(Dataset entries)

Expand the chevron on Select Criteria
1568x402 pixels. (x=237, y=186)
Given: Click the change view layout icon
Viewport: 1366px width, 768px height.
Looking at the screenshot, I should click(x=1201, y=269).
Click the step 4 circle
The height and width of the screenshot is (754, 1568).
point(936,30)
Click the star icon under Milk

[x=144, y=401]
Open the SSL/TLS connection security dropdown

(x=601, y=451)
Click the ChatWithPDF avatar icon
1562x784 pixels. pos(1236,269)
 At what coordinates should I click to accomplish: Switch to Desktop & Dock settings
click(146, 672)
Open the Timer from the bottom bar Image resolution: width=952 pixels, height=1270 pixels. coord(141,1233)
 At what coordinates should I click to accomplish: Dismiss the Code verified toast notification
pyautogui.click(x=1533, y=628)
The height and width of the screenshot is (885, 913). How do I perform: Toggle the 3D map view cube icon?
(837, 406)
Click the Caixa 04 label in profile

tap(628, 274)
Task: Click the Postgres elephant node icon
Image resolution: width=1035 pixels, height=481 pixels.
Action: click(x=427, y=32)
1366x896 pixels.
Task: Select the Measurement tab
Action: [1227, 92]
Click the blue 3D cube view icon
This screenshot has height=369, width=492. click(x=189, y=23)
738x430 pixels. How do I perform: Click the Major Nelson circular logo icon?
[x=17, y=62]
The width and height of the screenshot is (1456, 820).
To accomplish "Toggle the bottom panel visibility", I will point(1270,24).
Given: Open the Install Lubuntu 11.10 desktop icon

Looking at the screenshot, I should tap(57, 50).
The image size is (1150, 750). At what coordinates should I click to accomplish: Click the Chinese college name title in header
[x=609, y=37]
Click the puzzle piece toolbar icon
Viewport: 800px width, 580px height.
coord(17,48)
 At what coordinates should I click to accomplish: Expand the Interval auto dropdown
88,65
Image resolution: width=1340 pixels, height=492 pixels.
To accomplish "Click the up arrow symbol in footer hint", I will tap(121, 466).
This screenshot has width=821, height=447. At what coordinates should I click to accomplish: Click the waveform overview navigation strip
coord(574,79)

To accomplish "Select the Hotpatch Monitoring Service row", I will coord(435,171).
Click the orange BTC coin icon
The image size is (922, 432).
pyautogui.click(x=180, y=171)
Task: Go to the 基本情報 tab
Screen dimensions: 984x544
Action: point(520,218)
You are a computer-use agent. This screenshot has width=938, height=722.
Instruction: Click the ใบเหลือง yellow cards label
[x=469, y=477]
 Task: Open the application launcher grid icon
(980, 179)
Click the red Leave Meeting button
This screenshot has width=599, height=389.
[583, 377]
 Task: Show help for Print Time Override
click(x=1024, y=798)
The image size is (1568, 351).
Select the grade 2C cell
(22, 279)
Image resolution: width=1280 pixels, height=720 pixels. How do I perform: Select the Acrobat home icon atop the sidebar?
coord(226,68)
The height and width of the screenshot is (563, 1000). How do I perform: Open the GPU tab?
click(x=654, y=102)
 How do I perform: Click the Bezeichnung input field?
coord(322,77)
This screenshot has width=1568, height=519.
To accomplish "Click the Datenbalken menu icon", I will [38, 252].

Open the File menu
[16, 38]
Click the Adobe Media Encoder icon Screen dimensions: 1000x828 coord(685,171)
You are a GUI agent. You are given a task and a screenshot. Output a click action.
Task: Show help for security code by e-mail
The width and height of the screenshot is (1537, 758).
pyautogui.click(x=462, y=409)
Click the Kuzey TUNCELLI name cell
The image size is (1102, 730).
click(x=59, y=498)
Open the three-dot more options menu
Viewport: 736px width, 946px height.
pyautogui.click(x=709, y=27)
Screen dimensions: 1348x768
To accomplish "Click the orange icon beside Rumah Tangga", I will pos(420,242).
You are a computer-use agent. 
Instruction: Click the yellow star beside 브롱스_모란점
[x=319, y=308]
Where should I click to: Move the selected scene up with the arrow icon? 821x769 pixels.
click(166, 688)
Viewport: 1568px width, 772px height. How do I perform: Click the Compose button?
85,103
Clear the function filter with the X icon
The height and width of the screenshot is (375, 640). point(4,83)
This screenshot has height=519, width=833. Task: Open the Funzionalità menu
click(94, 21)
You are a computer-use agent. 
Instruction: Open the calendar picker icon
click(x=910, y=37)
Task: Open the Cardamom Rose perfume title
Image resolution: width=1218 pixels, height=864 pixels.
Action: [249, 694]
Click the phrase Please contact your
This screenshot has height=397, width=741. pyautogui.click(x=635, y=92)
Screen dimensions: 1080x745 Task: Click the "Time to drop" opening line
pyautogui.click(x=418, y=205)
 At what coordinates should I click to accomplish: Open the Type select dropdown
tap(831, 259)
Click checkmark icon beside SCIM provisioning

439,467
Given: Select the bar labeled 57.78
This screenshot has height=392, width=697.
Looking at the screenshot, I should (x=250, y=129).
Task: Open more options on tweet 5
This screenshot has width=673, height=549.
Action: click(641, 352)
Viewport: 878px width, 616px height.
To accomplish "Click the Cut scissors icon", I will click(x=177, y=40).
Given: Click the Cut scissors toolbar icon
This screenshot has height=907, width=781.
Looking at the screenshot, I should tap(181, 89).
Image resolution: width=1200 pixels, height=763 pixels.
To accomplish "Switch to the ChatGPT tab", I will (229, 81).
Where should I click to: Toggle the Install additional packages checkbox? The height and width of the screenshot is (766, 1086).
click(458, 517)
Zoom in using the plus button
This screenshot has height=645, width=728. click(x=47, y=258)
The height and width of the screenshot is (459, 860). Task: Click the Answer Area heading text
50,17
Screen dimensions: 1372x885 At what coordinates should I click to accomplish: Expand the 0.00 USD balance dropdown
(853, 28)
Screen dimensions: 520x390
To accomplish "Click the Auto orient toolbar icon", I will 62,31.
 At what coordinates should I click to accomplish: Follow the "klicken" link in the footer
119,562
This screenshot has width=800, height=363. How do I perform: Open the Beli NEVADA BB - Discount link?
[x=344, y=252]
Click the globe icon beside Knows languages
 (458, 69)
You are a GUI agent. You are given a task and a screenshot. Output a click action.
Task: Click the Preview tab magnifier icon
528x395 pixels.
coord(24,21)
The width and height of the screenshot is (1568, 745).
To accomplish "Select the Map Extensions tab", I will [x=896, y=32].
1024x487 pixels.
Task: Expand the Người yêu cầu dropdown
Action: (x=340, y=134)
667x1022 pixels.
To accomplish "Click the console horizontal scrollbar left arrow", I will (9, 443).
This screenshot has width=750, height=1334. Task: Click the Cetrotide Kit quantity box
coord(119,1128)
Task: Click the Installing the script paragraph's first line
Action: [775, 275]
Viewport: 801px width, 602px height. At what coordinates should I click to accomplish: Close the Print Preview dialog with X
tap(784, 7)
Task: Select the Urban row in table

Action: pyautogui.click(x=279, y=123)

▶ [TASK GOAL]: Please determine how many lines in the entries contain the word "scissors" and answer with the number alone.

▶ [EXPECTED ANSWER]: 2